The field of homeopathy was dealt a serious blow last week after a large study conducted by Australia’s National Health and Medical Research Council (NHMRC) found its medicines to be no more effective than placebo.
The Daily Mail is reporting that a working committee of medical experts at the NHMRC analyzed research into the effectiveness of homeopathic “medicines” on 68 health conditions and found that “there is no reliable evidence that homeopathy is effective” on any of them. These conditions included asthma, arthritis, cold and flu, chronic fatigue syndrome, eczema, cholera, malaria and even heroin addiction.
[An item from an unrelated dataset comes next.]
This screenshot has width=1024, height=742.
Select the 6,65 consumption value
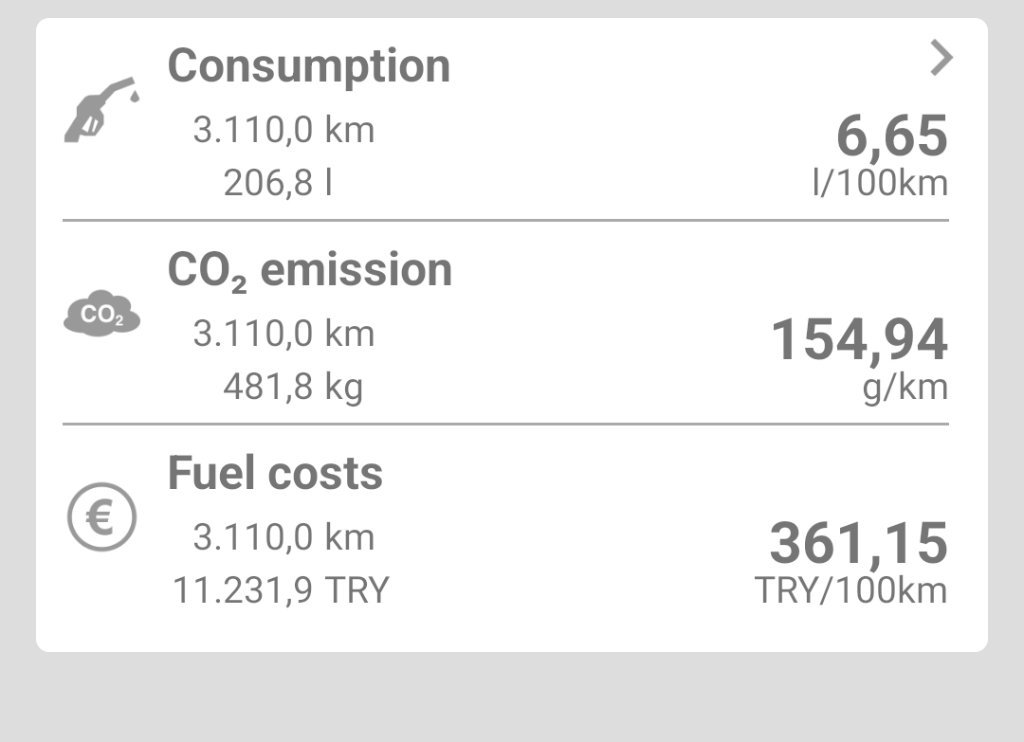[x=891, y=136]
“No good-quality, well-designed studies with enough participants for a meaningful result reported either that homeopathy caused greater health improvements than a substance with no effect on the health condition [placebo], or that homeopathy caused health improvements equal to those of another treatment,” the report concluded.
Anecdotal support for the effectiveness of homeopathy is not acceptable, they said, and are urging health professionals to take account of scientific evidence when consulting with patients.
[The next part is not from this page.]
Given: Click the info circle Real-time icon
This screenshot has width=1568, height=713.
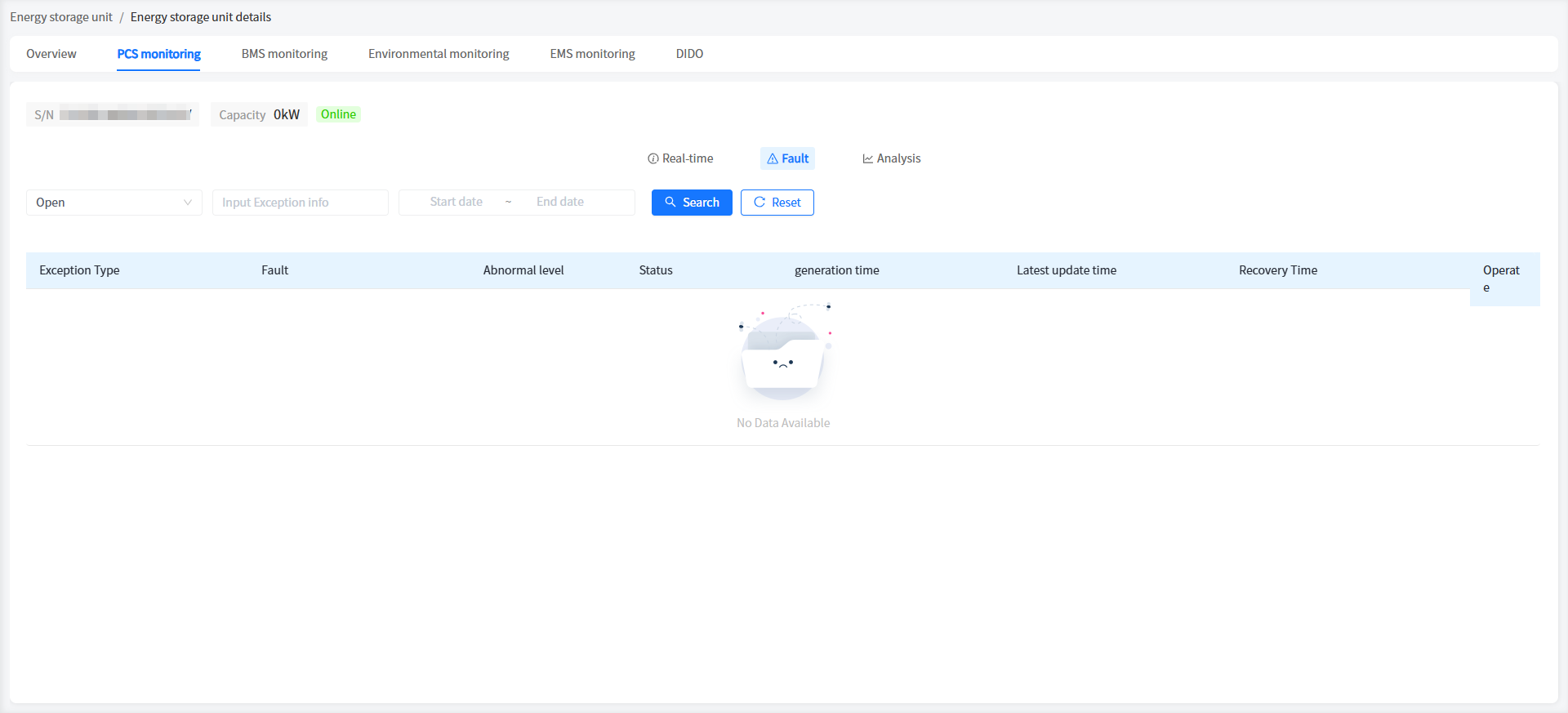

“It is not possible to tell whether a health treatment is effective or not simply by considering individuals’ experiences or healthcare practitioners’ beliefs,” they write.
Medical professionals are now calling for governments to stop legitimizing homeopathy.
Professor John Dwyer, an immunologist and emeritus professor of medicine at the University of New South Wales, told Guardian Australia that the study was long overdue and is hoping homeopathic treatments can now be “put away” once and for all.
“Obviously we understand the placebo effect,” Prof. Dwyer said. “We know that many people have illnesses that are short lived by its very nature and their bodies will cure them, so it’s very easy for people to fall in the trap that because they did A, B follows.”
Dr Richard Choong, Western Australia president of the Australian Medical Association, said he welcomed the report.
Homeopathy was invented by Samuel Hahnemann who believed that an energy known as a “vital force” or “life principle” is prevalent in every living being, animates living organisms and keeps the body working in perfect harmony. Homeopathy claims to be correcting imbalances in the body’s “vital force” that may manifest as disease. (There is no scientific basis for the existence of this “vital force.”)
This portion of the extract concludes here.